== Element and text position data ==
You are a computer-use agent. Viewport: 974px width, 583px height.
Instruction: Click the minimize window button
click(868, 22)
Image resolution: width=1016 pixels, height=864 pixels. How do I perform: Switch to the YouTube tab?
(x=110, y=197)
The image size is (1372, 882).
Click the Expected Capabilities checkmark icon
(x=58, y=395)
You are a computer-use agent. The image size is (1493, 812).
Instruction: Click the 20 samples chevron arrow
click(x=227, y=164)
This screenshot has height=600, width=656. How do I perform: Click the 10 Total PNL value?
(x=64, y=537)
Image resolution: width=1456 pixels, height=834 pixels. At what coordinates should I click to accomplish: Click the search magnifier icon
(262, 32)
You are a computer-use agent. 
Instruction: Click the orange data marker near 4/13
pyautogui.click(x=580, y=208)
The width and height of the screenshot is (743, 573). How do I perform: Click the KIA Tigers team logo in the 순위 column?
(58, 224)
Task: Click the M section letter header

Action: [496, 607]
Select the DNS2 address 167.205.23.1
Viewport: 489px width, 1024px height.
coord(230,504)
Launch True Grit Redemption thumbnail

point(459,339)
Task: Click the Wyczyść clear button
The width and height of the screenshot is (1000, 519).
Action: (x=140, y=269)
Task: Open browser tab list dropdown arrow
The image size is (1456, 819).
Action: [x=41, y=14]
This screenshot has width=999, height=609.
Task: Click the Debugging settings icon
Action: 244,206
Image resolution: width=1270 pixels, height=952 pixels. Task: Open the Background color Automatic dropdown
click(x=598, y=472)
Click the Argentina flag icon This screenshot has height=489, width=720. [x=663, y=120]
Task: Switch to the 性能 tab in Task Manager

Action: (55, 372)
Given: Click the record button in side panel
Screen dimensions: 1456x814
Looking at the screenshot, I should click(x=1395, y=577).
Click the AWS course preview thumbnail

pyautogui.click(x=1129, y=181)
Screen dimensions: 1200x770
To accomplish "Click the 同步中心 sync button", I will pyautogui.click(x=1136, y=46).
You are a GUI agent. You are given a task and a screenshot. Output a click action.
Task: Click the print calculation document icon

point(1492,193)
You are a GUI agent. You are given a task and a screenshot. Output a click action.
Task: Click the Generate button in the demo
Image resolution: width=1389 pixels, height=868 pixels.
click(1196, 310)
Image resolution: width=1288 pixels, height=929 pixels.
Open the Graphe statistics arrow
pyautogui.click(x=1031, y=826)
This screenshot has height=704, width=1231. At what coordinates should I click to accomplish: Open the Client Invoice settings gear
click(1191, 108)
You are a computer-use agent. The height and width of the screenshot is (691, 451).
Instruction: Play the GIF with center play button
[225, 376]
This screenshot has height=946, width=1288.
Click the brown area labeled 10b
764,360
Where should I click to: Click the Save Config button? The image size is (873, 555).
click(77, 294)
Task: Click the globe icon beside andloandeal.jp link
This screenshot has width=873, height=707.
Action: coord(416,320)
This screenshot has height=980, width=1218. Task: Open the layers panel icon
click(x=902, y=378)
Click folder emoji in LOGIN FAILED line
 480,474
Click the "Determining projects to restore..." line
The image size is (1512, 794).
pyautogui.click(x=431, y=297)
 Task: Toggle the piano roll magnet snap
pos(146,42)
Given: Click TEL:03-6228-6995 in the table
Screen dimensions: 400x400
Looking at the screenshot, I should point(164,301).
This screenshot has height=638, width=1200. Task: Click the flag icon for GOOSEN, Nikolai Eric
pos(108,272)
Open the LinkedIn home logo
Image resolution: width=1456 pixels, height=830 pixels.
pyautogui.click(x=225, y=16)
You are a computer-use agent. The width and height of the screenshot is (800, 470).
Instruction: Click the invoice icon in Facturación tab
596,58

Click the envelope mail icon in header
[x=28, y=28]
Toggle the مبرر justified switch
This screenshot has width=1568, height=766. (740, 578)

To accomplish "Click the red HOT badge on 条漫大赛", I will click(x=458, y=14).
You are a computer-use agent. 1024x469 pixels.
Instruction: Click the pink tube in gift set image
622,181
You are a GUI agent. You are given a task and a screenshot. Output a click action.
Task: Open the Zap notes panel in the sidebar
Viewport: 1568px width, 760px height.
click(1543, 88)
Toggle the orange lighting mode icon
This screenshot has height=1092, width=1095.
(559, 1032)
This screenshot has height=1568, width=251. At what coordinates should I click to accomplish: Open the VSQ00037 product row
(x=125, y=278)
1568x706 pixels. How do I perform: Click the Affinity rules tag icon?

== Exercise aim ==
Swap each "computer-use agent" in the items for "desktop agent" and write out all the items again, keeping everything else the same.

== Solution ==
You are a desktop agent. Viewport: 974px width, 583px height.
Instruction: Click the minimize window button
click(868, 22)
Image resolution: width=1016 pixels, height=864 pixels. How do I perform: Switch to the YouTube tab?
(x=110, y=197)
The image size is (1372, 882).
Click the Expected Capabilities checkmark icon
(x=58, y=395)
You are a desktop agent. The image size is (1493, 812).
Instruction: Click the 20 samples chevron arrow
click(x=227, y=164)
This screenshot has height=600, width=656. How do I perform: Click the 10 Total PNL value?
(x=64, y=537)
Image resolution: width=1456 pixels, height=834 pixels. At what coordinates should I click to accomplish: Click the search magnifier icon
(262, 32)
You are a desktop agent. 
Instruction: Click the orange data marker near 4/13
pyautogui.click(x=580, y=208)
The width and height of the screenshot is (743, 573). How do I perform: Click the KIA Tigers team logo in the 순위 column?
(58, 224)
Task: Click the M section letter header

Action: [496, 607]
Select the DNS2 address 167.205.23.1
Viewport: 489px width, 1024px height.
coord(230,504)
Launch True Grit Redemption thumbnail

point(459,339)
Task: Click the Wyczyść clear button
The width and height of the screenshot is (1000, 519).
Action: (x=140, y=269)
Task: Open browser tab list dropdown arrow
The image size is (1456, 819).
Action: [x=41, y=14]
This screenshot has width=999, height=609.
Task: Click the Debugging settings icon
Action: 244,206
Image resolution: width=1270 pixels, height=952 pixels. Task: Open the Background color Automatic dropdown
click(x=598, y=472)
Click the Argentina flag icon This screenshot has height=489, width=720. [x=663, y=120]
Task: Switch to the 性能 tab in Task Manager

Action: (55, 372)
Given: Click the record button in side panel
Screen dimensions: 1456x814
Looking at the screenshot, I should click(x=1395, y=577).
Click the AWS course preview thumbnail

pyautogui.click(x=1129, y=181)
Screen dimensions: 1200x770
To accomplish "Click the 同步中心 sync button", I will pyautogui.click(x=1136, y=46).
You are a GUI agent. You are given a task and a screenshot. Output a click action.
Task: Click the print calculation document icon

point(1492,193)
You are a GUI agent. You are given a task and a screenshot. Output a click action.
Task: Click the Generate button in the demo
Image resolution: width=1389 pixels, height=868 pixels.
click(1196, 310)
Image resolution: width=1288 pixels, height=929 pixels.
Open the Graphe statistics arrow
pyautogui.click(x=1031, y=826)
This screenshot has height=704, width=1231. At what coordinates should I click to accomplish: Open the Client Invoice settings gear
click(1191, 108)
You are a desktop agent. The height and width of the screenshot is (691, 451).
Instruction: Play the GIF with center play button
[225, 376]
This screenshot has height=946, width=1288.
Click the brown area labeled 10b
764,360
Where should I click to: Click the Save Config button? The image size is (873, 555).
click(77, 294)
Task: Click the globe icon beside andloandeal.jp link
This screenshot has width=873, height=707.
Action: coord(416,320)
This screenshot has height=980, width=1218. Task: Open the layers panel icon
click(x=902, y=378)
Click folder emoji in LOGIN FAILED line
 480,474
Click the "Determining projects to restore..." line
The image size is (1512, 794).
pyautogui.click(x=431, y=297)
 Task: Toggle the piano roll magnet snap
pos(146,42)
Given: Click TEL:03-6228-6995 in the table
Screen dimensions: 400x400
Looking at the screenshot, I should point(164,301).
This screenshot has height=638, width=1200. Task: Click the flag icon for GOOSEN, Nikolai Eric
pos(108,272)
Open the LinkedIn home logo
Image resolution: width=1456 pixels, height=830 pixels.
pyautogui.click(x=225, y=16)
You are a desktop agent. The width and height of the screenshot is (800, 470).
Instruction: Click the invoice icon in Facturación tab
596,58

Click the envelope mail icon in header
[x=28, y=28]
Toggle the مبرر justified switch
This screenshot has width=1568, height=766. (740, 578)

To accomplish "Click the red HOT badge on 条漫大赛", I will click(x=458, y=14).
You are a desktop agent. 1024x469 pixels.
Instruction: Click the pink tube in gift set image
622,181
You are a GUI agent. You are given a task and a screenshot. Output a click action.
Task: Open the Zap notes panel in the sidebar
Viewport: 1568px width, 760px height.
click(1543, 88)
Toggle the orange lighting mode icon
This screenshot has height=1092, width=1095.
(559, 1032)
This screenshot has height=1568, width=251. At what coordinates should I click to accomplish: Open the VSQ00037 product row
(x=125, y=278)
1568x706 pixels. How do I perform: Click the Affinity rules tag icon?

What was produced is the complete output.